* [PROBLEMS]:
(a) In the text on Russian state symbols below, why does the official description avoid calling the rider on the central shield Saint George?
(b) Continue the text on Russian state symbols below, starting after its last sentence.

* [PAGE TEXT]:
----------------

Description and usage
The two main elements of Russian state symbols (the two-headed eagle and the mounted figure slaying the dragon) predate Peter the Great. Today, however, the official description does not refer to the rider on the central shield as representing Saint George, mainly in order to maintain the secular character of the modern Russian state. However, the Bank of Russia's website reads:
На аверсе монеты изображены: в центре — рельефное изображение Георгия Победоносца верхом на коне, поражающего копьем змея;
which is translated, on the website, to:
"The obverse: in the center — the relief image of Saint George the Victorious on horseback killing a serpent with a spear;"
in the website's description of the obverse, or the front side, of Russia's currently circulating one, five, ten, and fifty kopeck coins.

----------------

* [DATA LINES]:
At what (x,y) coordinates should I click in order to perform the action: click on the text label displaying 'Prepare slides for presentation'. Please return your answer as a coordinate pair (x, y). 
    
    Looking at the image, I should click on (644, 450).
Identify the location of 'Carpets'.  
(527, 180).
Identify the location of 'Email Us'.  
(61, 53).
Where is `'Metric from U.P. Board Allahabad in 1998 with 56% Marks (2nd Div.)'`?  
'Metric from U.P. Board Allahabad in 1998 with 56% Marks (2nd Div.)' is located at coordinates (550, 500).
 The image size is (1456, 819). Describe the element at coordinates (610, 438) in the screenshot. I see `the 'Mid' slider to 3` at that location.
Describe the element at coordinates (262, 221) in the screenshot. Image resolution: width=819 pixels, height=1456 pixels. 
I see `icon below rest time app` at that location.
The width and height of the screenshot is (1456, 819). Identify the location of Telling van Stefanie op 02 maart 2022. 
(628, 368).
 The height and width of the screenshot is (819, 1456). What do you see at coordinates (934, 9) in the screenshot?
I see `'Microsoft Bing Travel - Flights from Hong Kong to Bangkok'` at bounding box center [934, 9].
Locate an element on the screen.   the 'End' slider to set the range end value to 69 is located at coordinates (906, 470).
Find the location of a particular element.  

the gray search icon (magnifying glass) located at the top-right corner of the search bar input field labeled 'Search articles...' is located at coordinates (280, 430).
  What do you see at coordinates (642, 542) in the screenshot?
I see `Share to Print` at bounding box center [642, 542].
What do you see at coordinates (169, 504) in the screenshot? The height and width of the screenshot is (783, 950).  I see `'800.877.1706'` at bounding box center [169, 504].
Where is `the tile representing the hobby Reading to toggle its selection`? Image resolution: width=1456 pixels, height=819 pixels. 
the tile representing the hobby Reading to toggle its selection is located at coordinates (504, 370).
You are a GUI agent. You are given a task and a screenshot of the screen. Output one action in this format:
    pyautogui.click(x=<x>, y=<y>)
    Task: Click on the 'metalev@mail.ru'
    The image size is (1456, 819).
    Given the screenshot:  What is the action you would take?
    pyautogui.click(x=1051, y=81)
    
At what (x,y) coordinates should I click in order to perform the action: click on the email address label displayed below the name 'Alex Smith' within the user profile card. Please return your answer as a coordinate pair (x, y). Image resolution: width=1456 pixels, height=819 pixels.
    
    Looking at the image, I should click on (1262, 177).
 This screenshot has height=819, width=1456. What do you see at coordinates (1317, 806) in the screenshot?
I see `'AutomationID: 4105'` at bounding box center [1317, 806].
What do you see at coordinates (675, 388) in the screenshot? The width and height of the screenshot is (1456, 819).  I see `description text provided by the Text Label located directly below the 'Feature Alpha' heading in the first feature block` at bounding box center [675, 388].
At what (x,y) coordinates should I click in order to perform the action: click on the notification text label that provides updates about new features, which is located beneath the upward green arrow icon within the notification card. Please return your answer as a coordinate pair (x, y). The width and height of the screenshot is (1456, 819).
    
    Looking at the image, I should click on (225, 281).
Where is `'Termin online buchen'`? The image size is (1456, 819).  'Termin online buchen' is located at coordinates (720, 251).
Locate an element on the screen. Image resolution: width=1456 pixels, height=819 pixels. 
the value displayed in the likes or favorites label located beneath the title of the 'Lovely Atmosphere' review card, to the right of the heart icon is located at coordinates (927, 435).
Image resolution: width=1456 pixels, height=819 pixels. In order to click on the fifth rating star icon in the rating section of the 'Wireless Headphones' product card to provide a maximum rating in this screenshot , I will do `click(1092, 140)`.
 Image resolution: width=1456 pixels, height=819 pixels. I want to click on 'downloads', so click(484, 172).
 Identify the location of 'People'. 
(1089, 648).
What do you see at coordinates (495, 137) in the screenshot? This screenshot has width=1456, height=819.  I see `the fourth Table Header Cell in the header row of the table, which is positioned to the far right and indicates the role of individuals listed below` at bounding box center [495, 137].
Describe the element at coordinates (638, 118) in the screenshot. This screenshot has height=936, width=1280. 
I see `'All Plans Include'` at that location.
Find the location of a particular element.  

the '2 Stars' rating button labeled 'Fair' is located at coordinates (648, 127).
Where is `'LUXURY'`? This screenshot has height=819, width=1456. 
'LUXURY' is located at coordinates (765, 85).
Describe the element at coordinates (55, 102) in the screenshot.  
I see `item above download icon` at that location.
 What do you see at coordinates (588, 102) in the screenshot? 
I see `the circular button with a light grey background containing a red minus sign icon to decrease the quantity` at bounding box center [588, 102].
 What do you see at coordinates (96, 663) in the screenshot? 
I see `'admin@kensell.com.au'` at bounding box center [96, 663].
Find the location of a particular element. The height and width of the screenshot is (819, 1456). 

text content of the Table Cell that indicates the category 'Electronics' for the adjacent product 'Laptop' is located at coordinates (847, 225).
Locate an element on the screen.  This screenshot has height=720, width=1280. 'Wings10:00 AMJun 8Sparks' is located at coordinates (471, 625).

----------------

* [SOLVED TASKS]:
(a) Mainly to maintain the secular character of the modern Russian state.

(b)
The current coat of arms was designed by artist Yevgeny Ukhnalyov; it was adopted officially on 30 November 1993. Today, the imperial crowns on each head stand for the unity and sovereignty of Russia, both as a whole and in its constituent republics and regions. The orb and scepter grasped in the eagle's talons are traditional heraldic symbols of sovereign power and authority. They have been retained in the modern Russian arms despite the fact that the Russian Federation is not a monarchy, which led to objections by the Communists even though both the blue ribbon and the collar of the Order of St. Andrew (which in the imperial arms supported the three crowns and surrounded the central shield) have been removed from the current coat of arms.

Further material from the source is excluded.